ABOUT THIS EXERCISE
Transcribe the entries exactly as they stand below, passing over any picture.

*** Block opens ***

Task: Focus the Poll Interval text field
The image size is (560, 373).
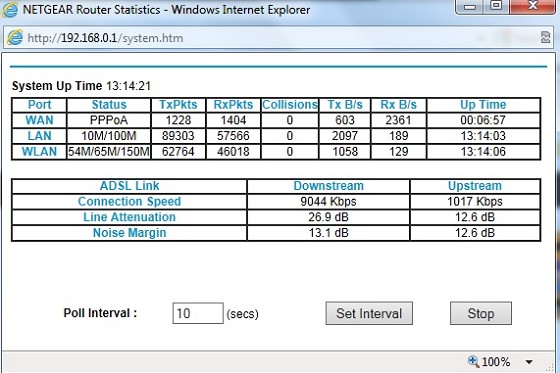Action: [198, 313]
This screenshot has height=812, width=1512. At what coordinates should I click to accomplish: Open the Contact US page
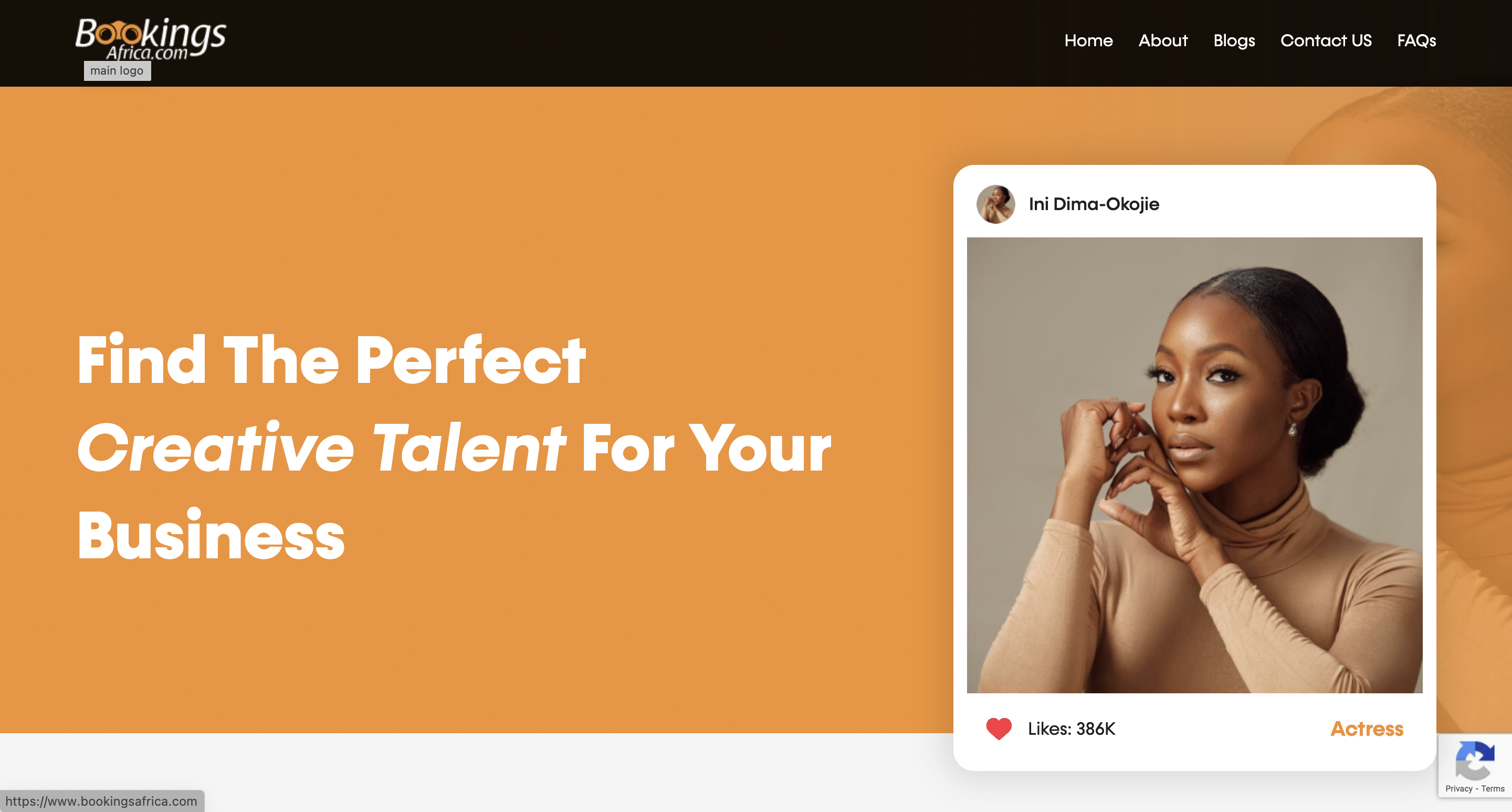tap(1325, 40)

*** Block closes ***

ANSWER SPACE
Task: Focus the Poll Interval text field
The image size is (560, 373).
Action: [198, 313]
This screenshot has height=812, width=1512. At what coordinates should I click to accomplish: Open the Contact US page
tap(1325, 40)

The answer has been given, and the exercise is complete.